As we all know, arpeggios are cool. And as we all know, arpeggios are even cooler if they
sound unique, exciting, and unusual. We all get quite bored of the same old three string
arpeggio shapes repeated over and over again. They still have their place in music but as we
develop as musicians and guitar players our ears begin to seek something a little more fresh
and exciting.

So that brings us to this lesson, more interesting arpeggios.

For those of you who read my e-book this sort of idea will be familiar to you. Those of you
who haven’t read the book, but know how to construct and play basic arpeggios, should still
be able to use this lesson.

Example One – E Major 9
The E Major 9 arpeggio consists of 5 notes. These notes are – E, G#, B, D#, and F#. The
arpeggio is called an E Major 9 because it has all of the notes of a Major seventh chord, plus
the major ninth degree.

Here it is tabbed out.

Arpeggio Tabs

The arpeggio can appear quite difficult to start with but as you play through it you will
realise all the notes seem to fit nicely under your fingers. The fingering is just a suggested
fingering and is the way I would usually play it, however, it is up to you to find whichever
fingering you feel most comfortable with.
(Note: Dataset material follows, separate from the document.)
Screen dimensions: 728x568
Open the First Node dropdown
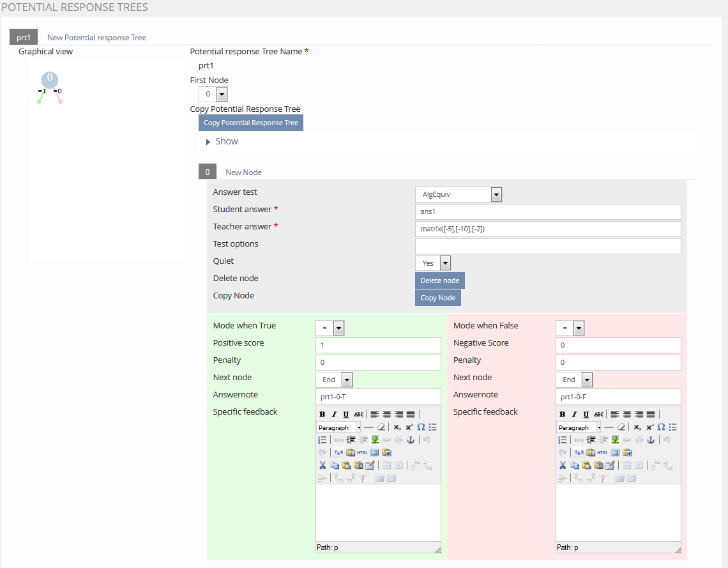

The arpeggio has a nice, flowing, almost scale like sound. It sounds great over a variety of
chords, particularly, Major 9ths, Major Sevenths, and standard Major chords.

Example Two – E Major 9 Idea

The great thing about arpeggios, especially ones that contain more than three notes, is that
you don’t have to play all of the notes in order to get a nice sound. In fact, quite the
opposite, the best and most unique sounds are usually achieved by adding or removing
notes throughout the arpeggio. Here is an example demonstrating what I mean.

Let me talk you through what is happening here.

Example number two is included along with the first in the .pdf of this lesson – the link is at the bottom of the lesson.

We start off our arpeggio with a simple root, third, fifth, and then add in the major seventh.
We then come back down the same path. Next time we ascend we miss out the octave and
hammer straight onto the ninth degree (F#). Then we apply a string skip (skipping over the
third (G#)) and begin again on the fifth of the arpeggio (B). Next I cheated a little and added
in a thirteenth (C#) which flavours the arpeggio a little differently. The arp ends on a major
seventh note (D#) which gives a subtle, kind of unfinished feel before heading back down
through the full arpeggio (excluding the third due to the string skip on the b string).

I personally think this kind of movement gives a much more unique feel and taste to your
playing. Applying subtle changes to your note choice is what will make you different from
the next guy.

That said, you should go away and apply these kind of ‘patterns’ to other arpeggios and see
what unique sounds and arpeggio structures you can come up with.